** Aim of the task **
Put the stretch of records from the line containing "Given: Select checkbox" through the end of the records into a numbered list, leaving out blank lines and pictures.

** Data shown **
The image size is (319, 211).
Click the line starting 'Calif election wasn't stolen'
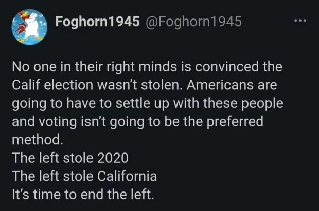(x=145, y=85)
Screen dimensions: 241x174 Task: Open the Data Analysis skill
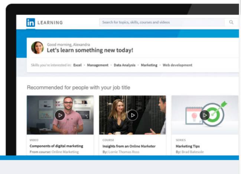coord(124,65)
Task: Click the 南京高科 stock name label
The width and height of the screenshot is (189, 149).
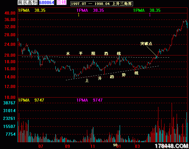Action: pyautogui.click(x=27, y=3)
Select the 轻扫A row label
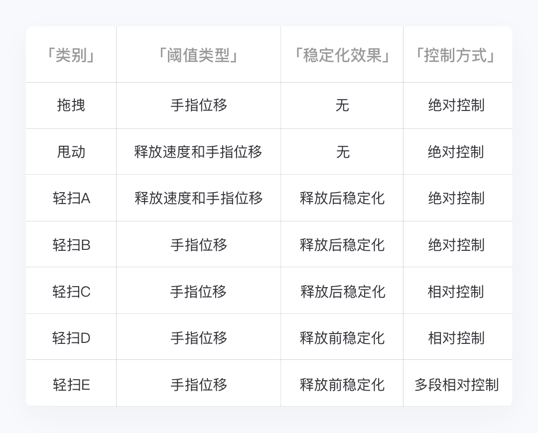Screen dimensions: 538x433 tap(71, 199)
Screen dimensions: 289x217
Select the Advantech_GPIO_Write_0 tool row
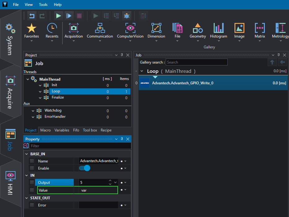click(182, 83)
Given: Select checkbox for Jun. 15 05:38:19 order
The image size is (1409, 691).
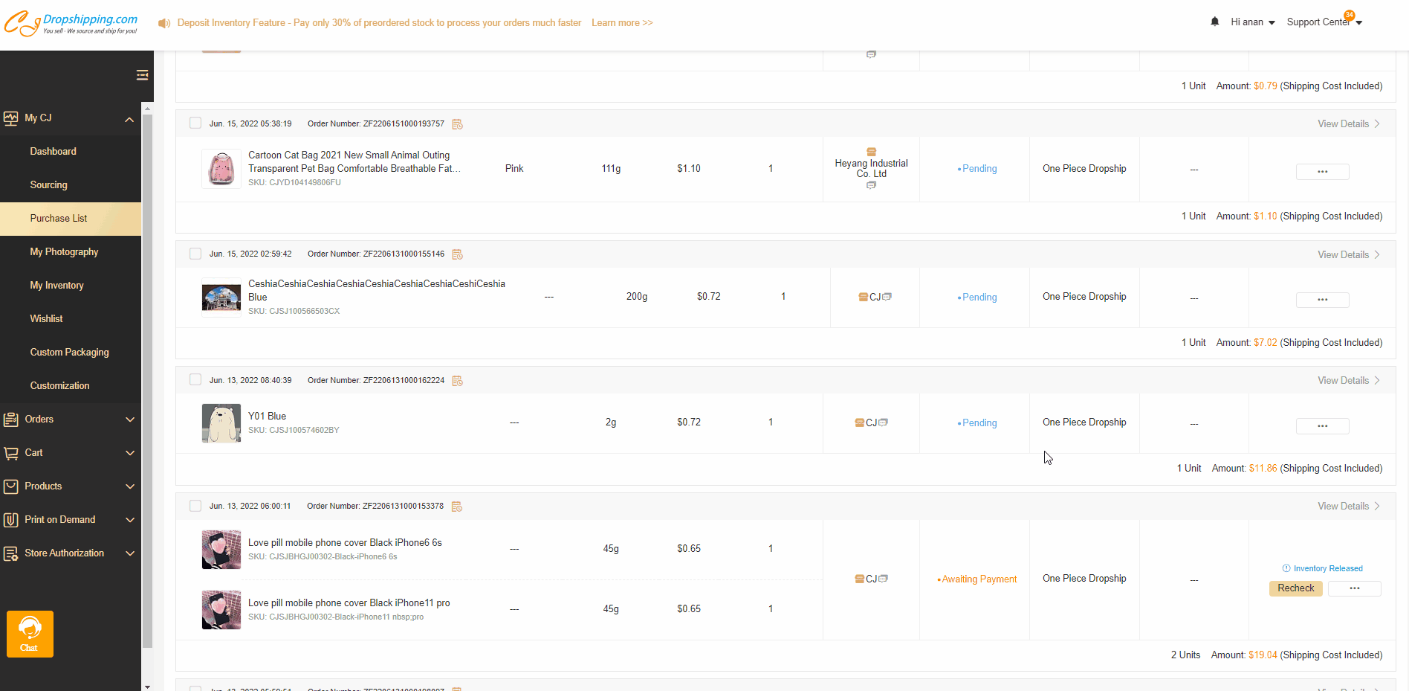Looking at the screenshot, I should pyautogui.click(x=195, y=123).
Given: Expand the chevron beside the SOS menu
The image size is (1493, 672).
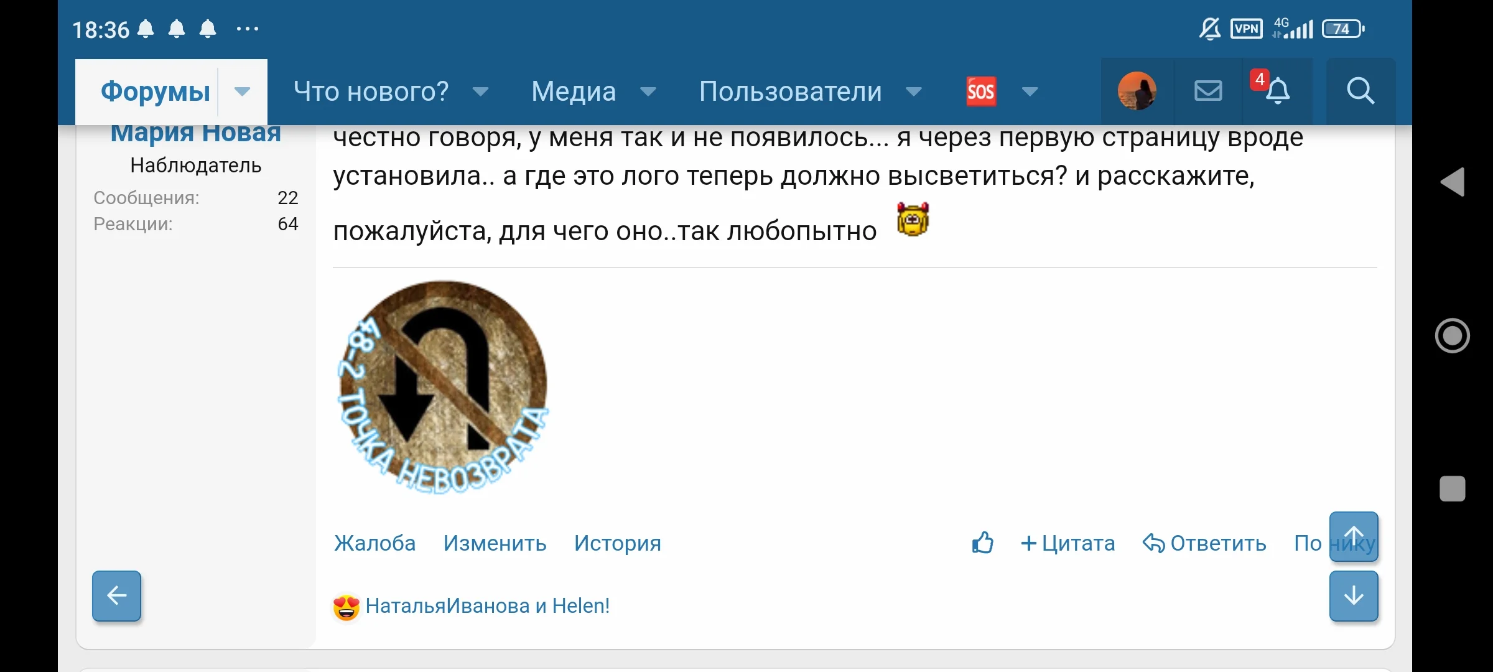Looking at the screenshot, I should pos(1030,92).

** Answer to the exercise **
1. Given: Select checkbox for Jun. 15 05:38:19 order
2. The image size is (1409, 691).
3. Looking at the screenshot, I should pyautogui.click(x=195, y=123).
4. Given: Expand the chevron beside the SOS menu
5. The image size is (1493, 672).
6. Looking at the screenshot, I should pos(1030,92).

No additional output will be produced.